Every story is told with an ironic touch. Solzhenitsyn rejoices that only half the bread was moldy. O happy day! This jarring method of story-telling both reduces and increases the sheer horror of the situation. I believe he arrived at a place where, in order not to lose his sanity, he had to approach each fresh terror with a slightly crazy lens.

He tells stories which have been smuggled out from prisoner to prisoner of individuals and their plights. Many end badly or have no ending at all; The person simply disappeared into the jaws of the Archipelago. In one touching vignette, he describes one of his cellmates:

If the first thing you see each and every morning is the eyes of your cellmate who has gone insane, how then shall you save yourself during the coming day? Nikolai Aleksandrovich Kozyrev, whose brilliant career in astronomy was interrupted by his arrest, saved himself only by thinking the eternal and the infinite: of the order of the Universe--and of its Supreme Spirit; of the stars; of their internal state; and what Time and passing Time really are. (484)

Time and again, Solzhenitsyn offers his reader advice for how to survive the Archipelago. Divest yourself of all possessions. They will be taken anyways and you will only end up bloody in the process. "But by owning things and trembling about their fate, aren't you forfeiting the rare opportunity of observing and understanding?" (915) Cherish the moments when you see the stars or hear music. "Prison will become easier to bear. Otherwise you will explode from rage." (526) Understand the weight under which your jailer toils. He knows he will be joining you soon and it is that thought that drives the fear that drives his madness. 

As he finishes his journey and arrives at his destination, he concludes:

Shut your eyes, reader. Do you hear the thundering of wheels? Those are the Stolypin cars rolling on and on. Those are the red cows rolling. Every minute of the day. And every day of the year. And you can hear the water gurgling--those are prisoners' barges moving on and on. And the motors of the Black Marias roar. They are arresting someone all the time, cramming him in some-where, moving him about. And what is that hum you hear? The overcrowded cells of the transit prisons. And that cry? The complaints of those who have been plundered, raped, beaten to within an inch of their lives.

We have reviewed and considered all the methods of delivering prisoners, and we have found that they are all . . . worse. We have examined the transit prisons, but we have not found any that were good. And even the last human hope that there is something better ahead, that it will be better in camp, is a false hope.
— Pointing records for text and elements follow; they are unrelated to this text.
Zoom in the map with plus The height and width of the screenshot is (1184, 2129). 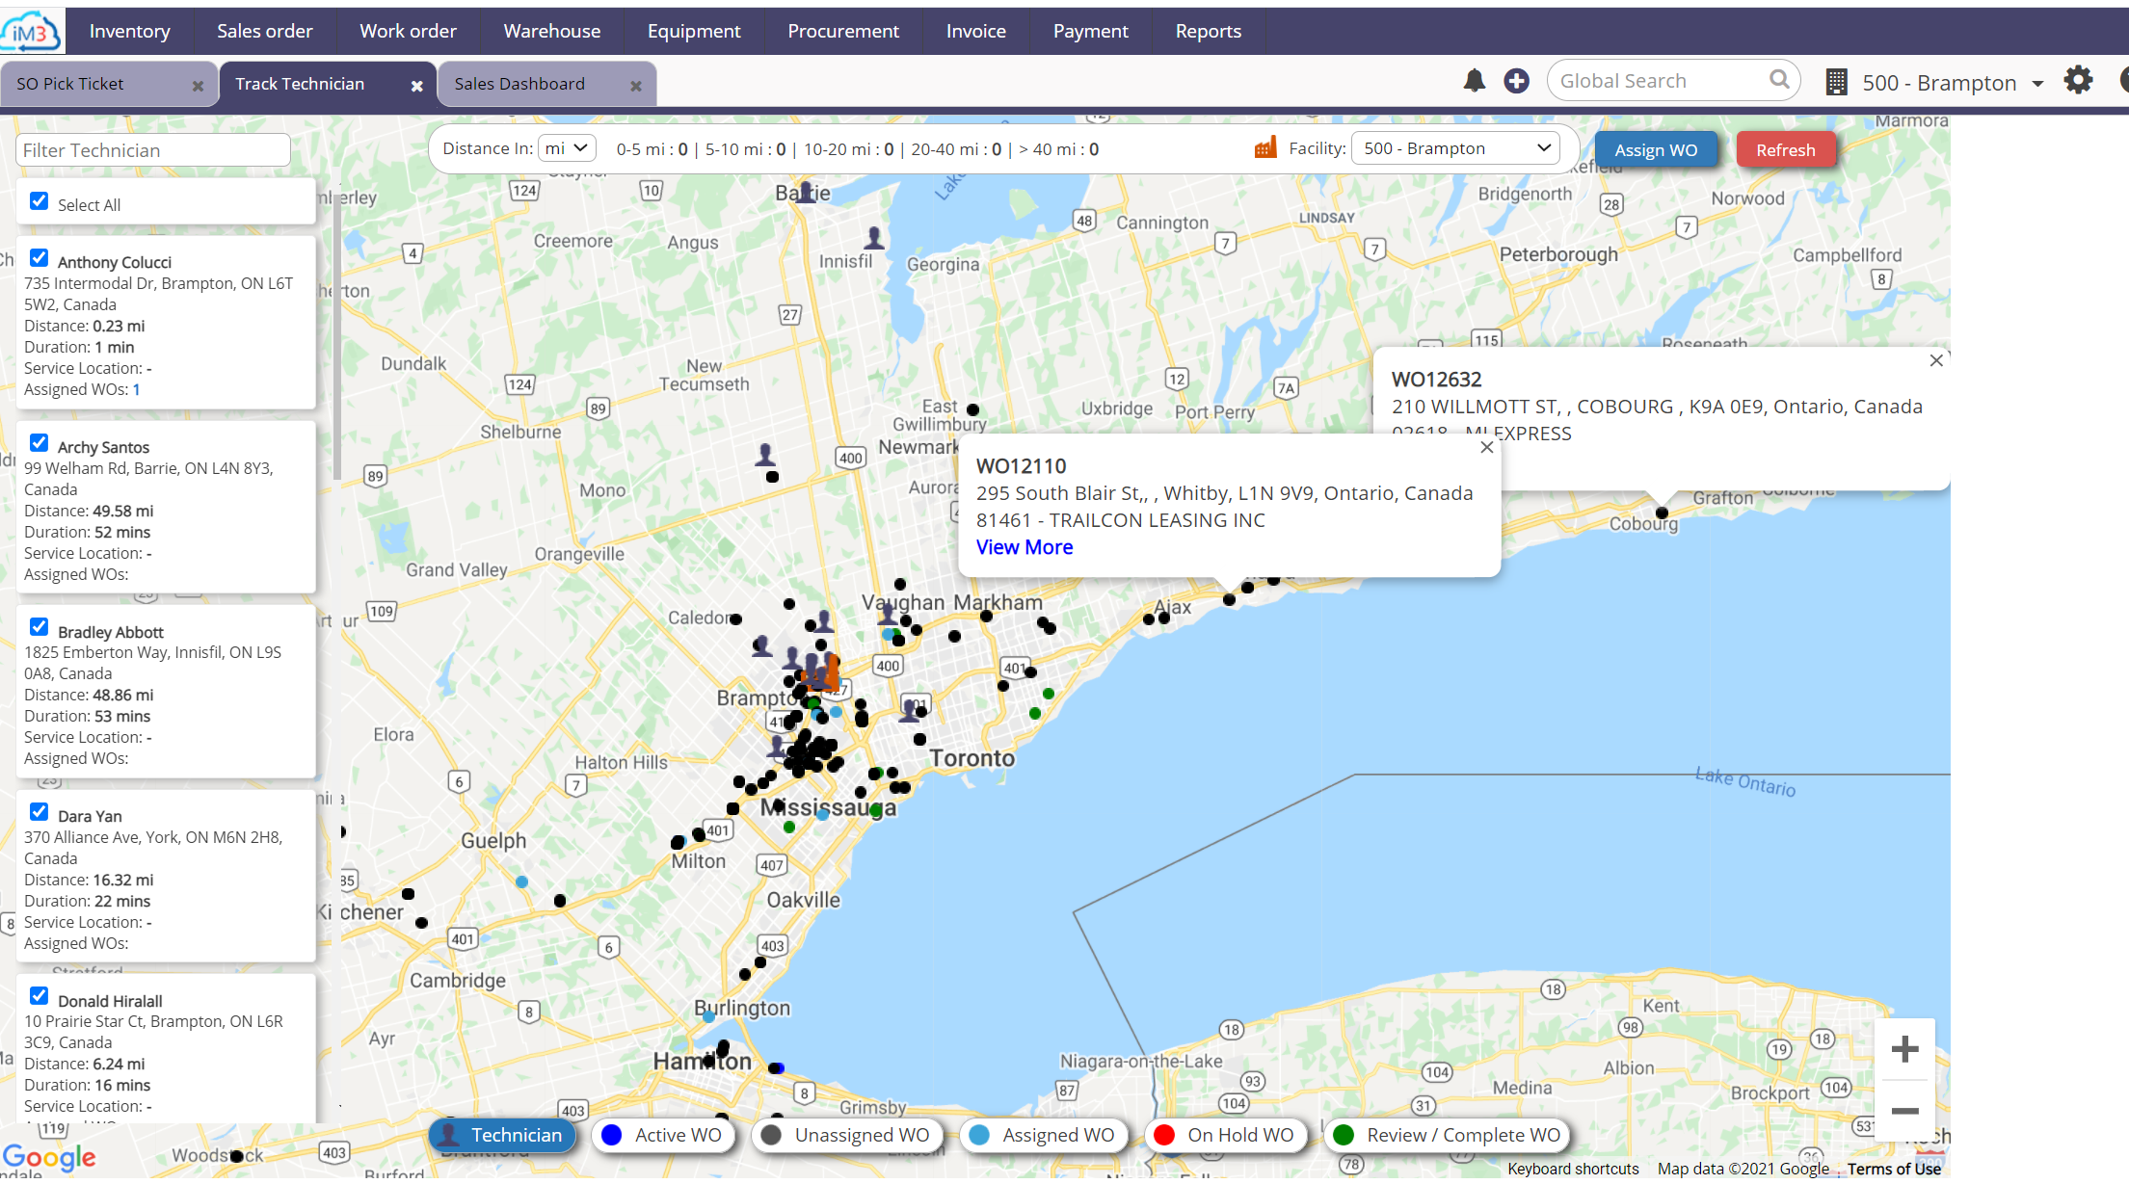pos(1904,1049)
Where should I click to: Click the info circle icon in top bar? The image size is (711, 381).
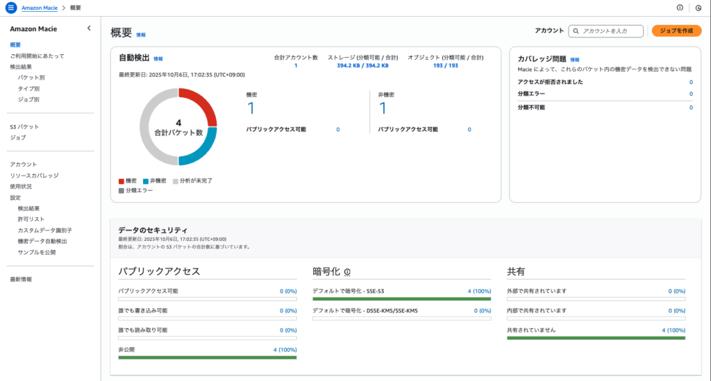680,8
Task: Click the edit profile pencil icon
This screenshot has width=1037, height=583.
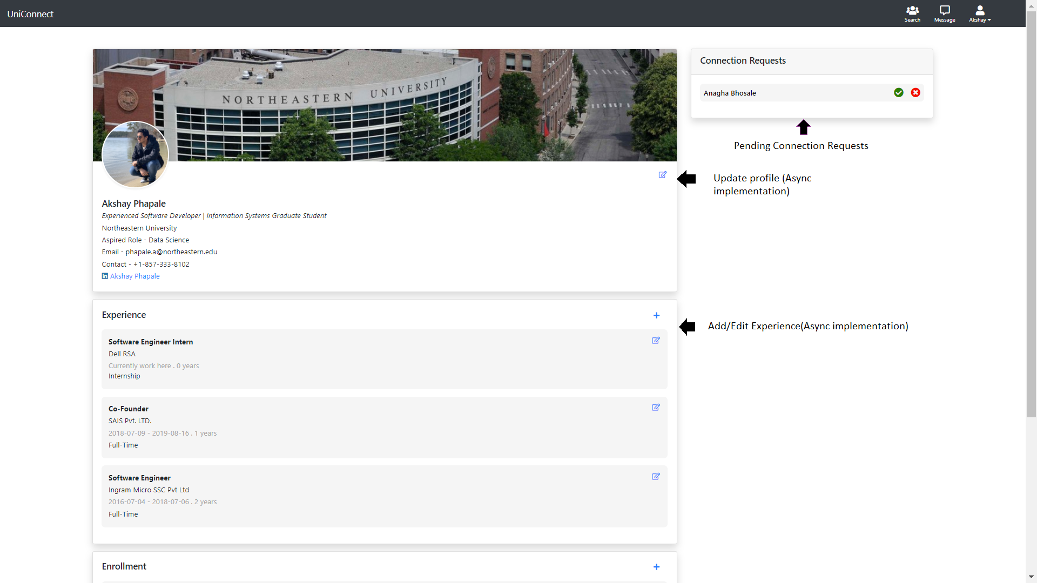Action: 662,174
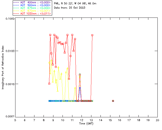Click the AOT 870nm legend entry
The width and height of the screenshot is (162, 130).
click(32, 11)
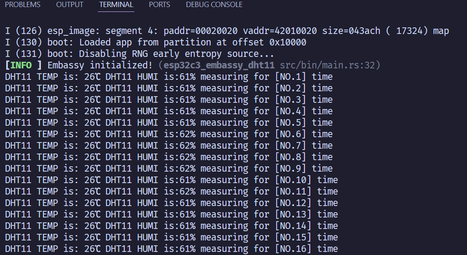Switch to the PROBLEMS tab
The width and height of the screenshot is (467, 255).
click(x=22, y=5)
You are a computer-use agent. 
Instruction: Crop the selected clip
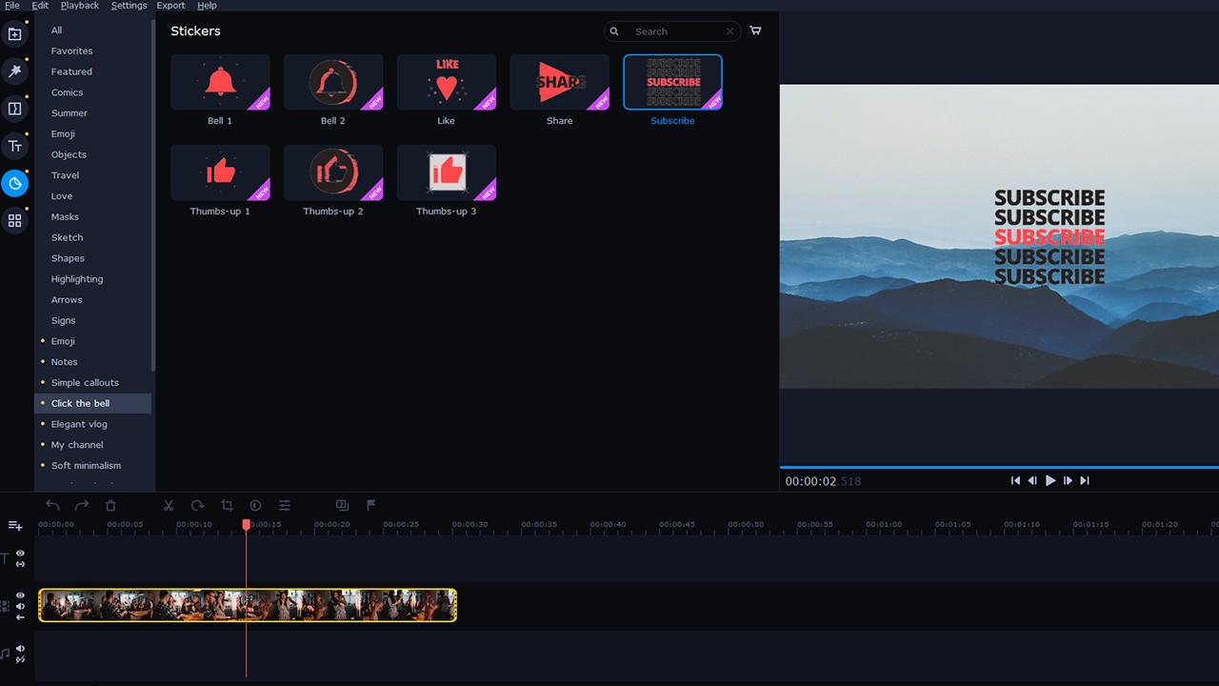pyautogui.click(x=227, y=506)
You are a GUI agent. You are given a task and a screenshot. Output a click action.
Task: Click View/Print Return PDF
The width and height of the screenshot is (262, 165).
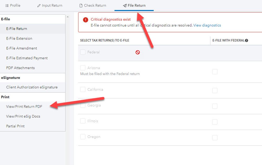click(24, 107)
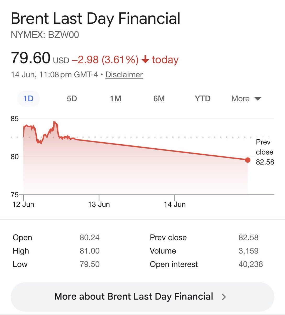Open the Disclaimer link
285x315 pixels.
[x=124, y=75]
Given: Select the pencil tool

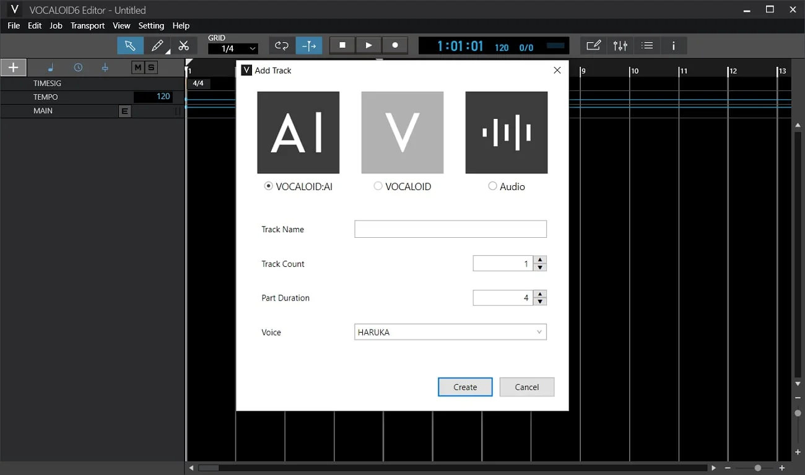Looking at the screenshot, I should pyautogui.click(x=157, y=46).
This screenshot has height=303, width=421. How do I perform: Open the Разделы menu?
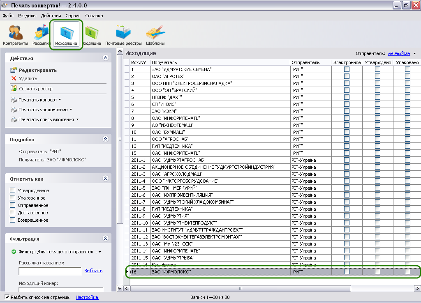click(x=27, y=16)
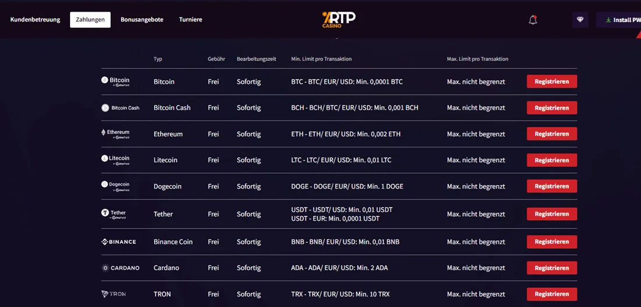The width and height of the screenshot is (641, 307).
Task: Click Registrieren in the Bitcoin row
Action: click(552, 82)
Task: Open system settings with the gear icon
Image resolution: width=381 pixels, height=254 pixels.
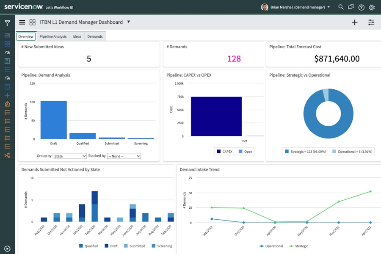Action: coord(371,7)
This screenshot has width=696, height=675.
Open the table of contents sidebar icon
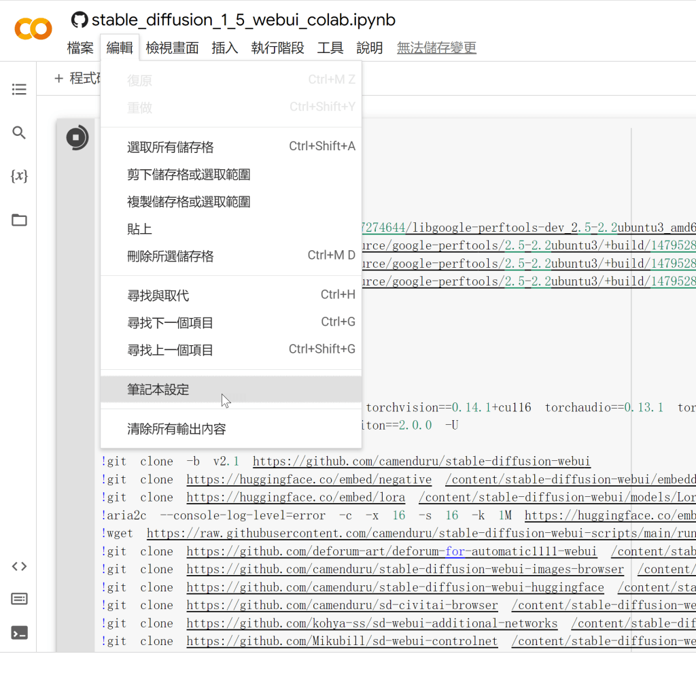click(x=19, y=89)
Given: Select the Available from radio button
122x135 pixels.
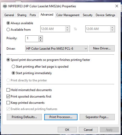Looking at the screenshot, I should (8, 30).
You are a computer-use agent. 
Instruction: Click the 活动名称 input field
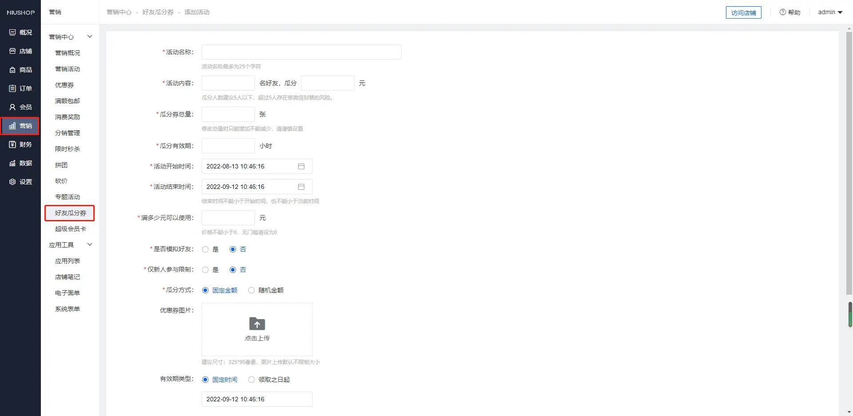point(301,52)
In camp it will be . . . worse.

And yet, before the end, he sums up his advice:

Live with a steady superiority over life--don't be afraid of misfortune, and do not yearn after happiness; it is, after all, all the same: the bitter doesn't last forever, and the sweet never fills the cup to over-flowing. It is enough if you don't freeze in the cold and if thirst and hunger don't claw at your insides. If your back isn't broken, if your feet can walk, if both arms can bend, if both eyes see, and if both ears hear, then whom should you envy? And why? Our envy of others devours us most of all. Rub your eyes and purify your heart--and prize above all else in the world those who love you and who wish you well (591-592).